Objective: Format the rows from the line containing "You are a GUI" through the end of the rows as a two-column CSV with the columns request and answer. Give one line per request, put each field in double quotes, replace line breaks with spaces, and leave out the pictures.

Target position records:
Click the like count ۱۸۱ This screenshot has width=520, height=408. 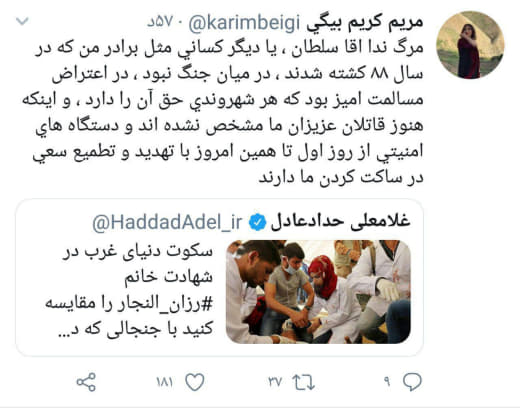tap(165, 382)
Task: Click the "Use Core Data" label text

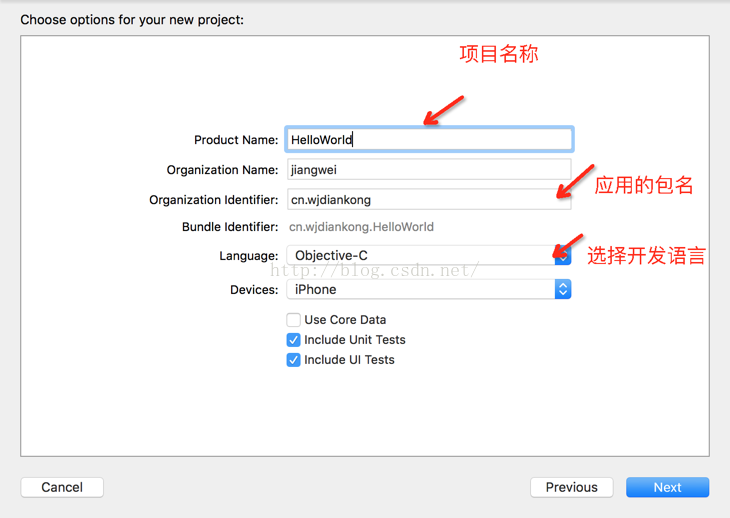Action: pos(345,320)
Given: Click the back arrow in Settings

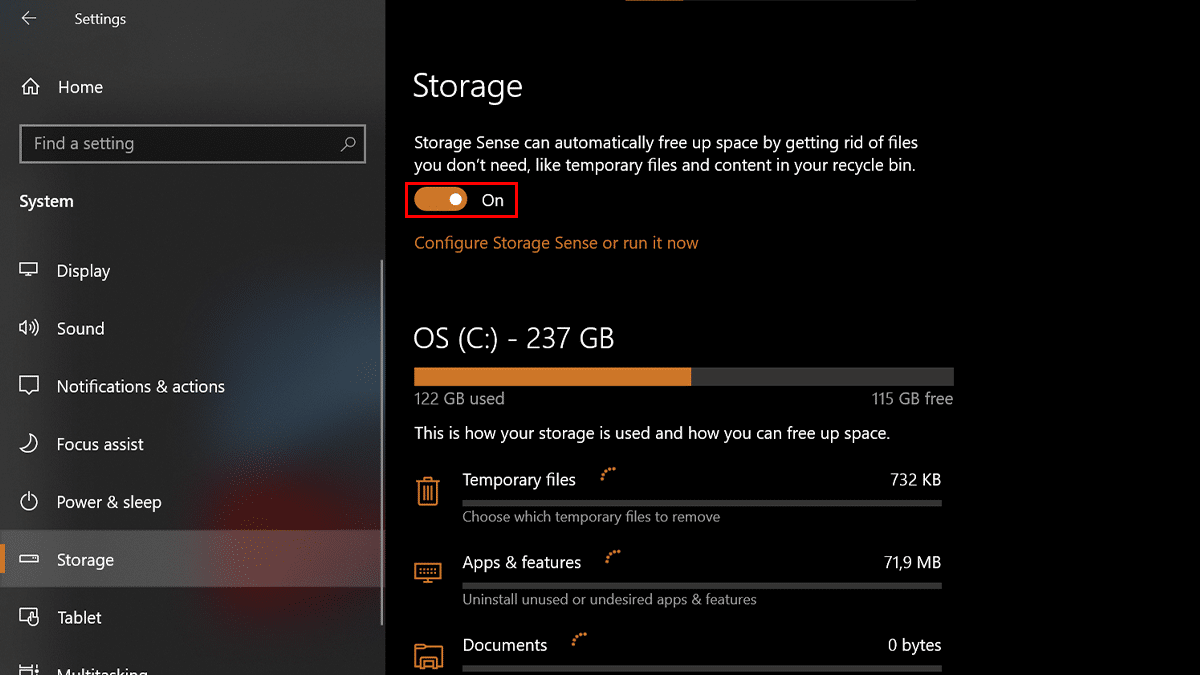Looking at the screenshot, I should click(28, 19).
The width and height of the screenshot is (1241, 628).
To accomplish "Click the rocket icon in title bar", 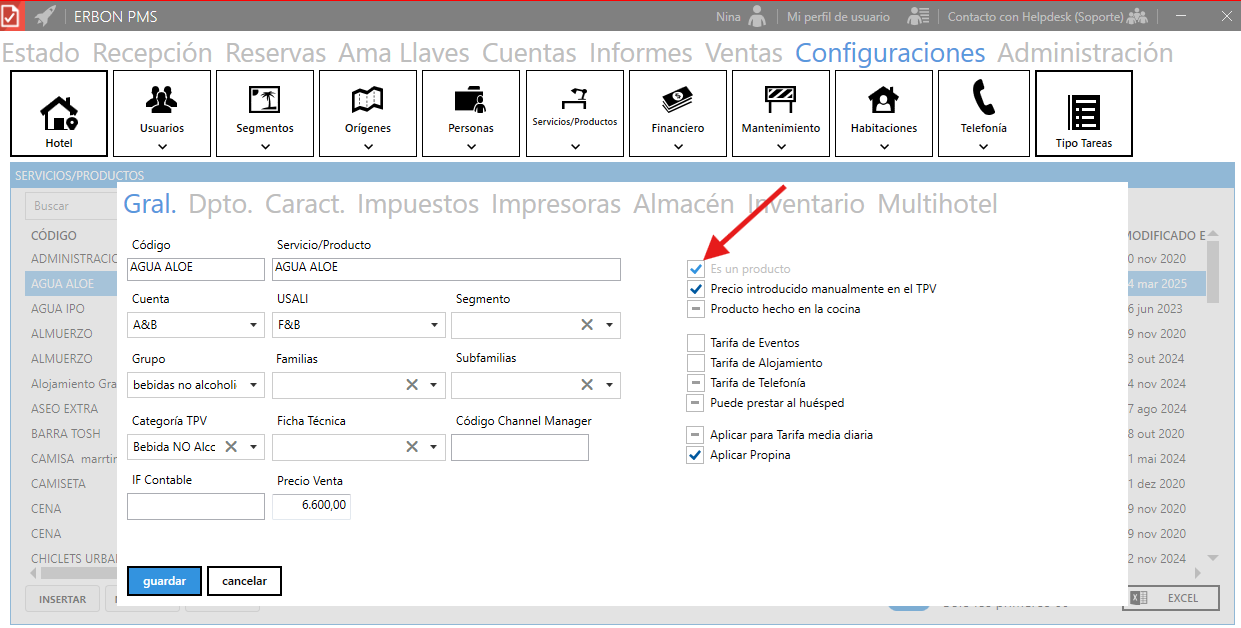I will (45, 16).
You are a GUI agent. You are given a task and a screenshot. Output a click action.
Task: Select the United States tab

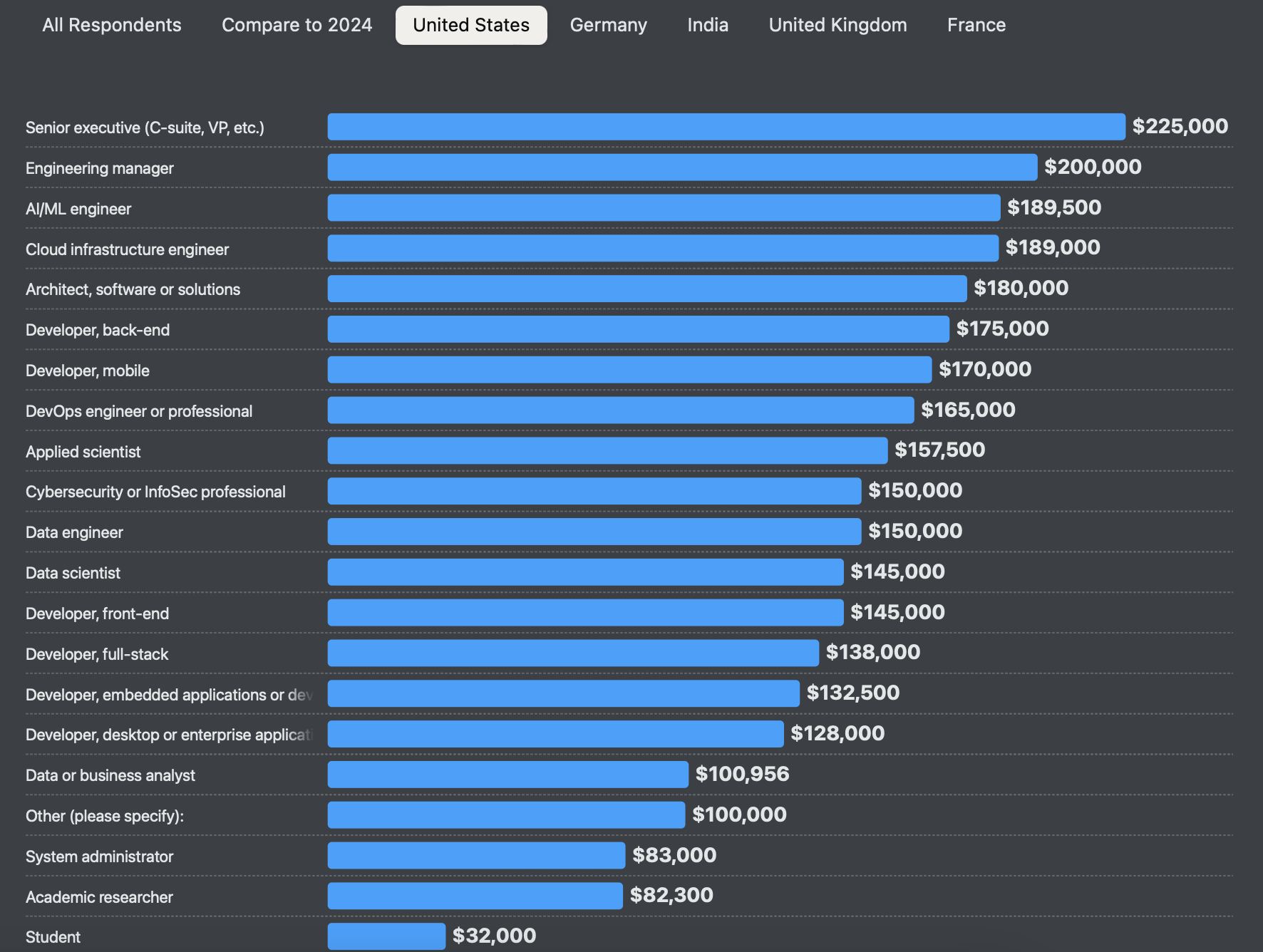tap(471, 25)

Final result:
request,answer
"You are a GUI agent. You are given a task and a screenshot. Output a click action. Task: Select the United States tab","tap(471, 25)"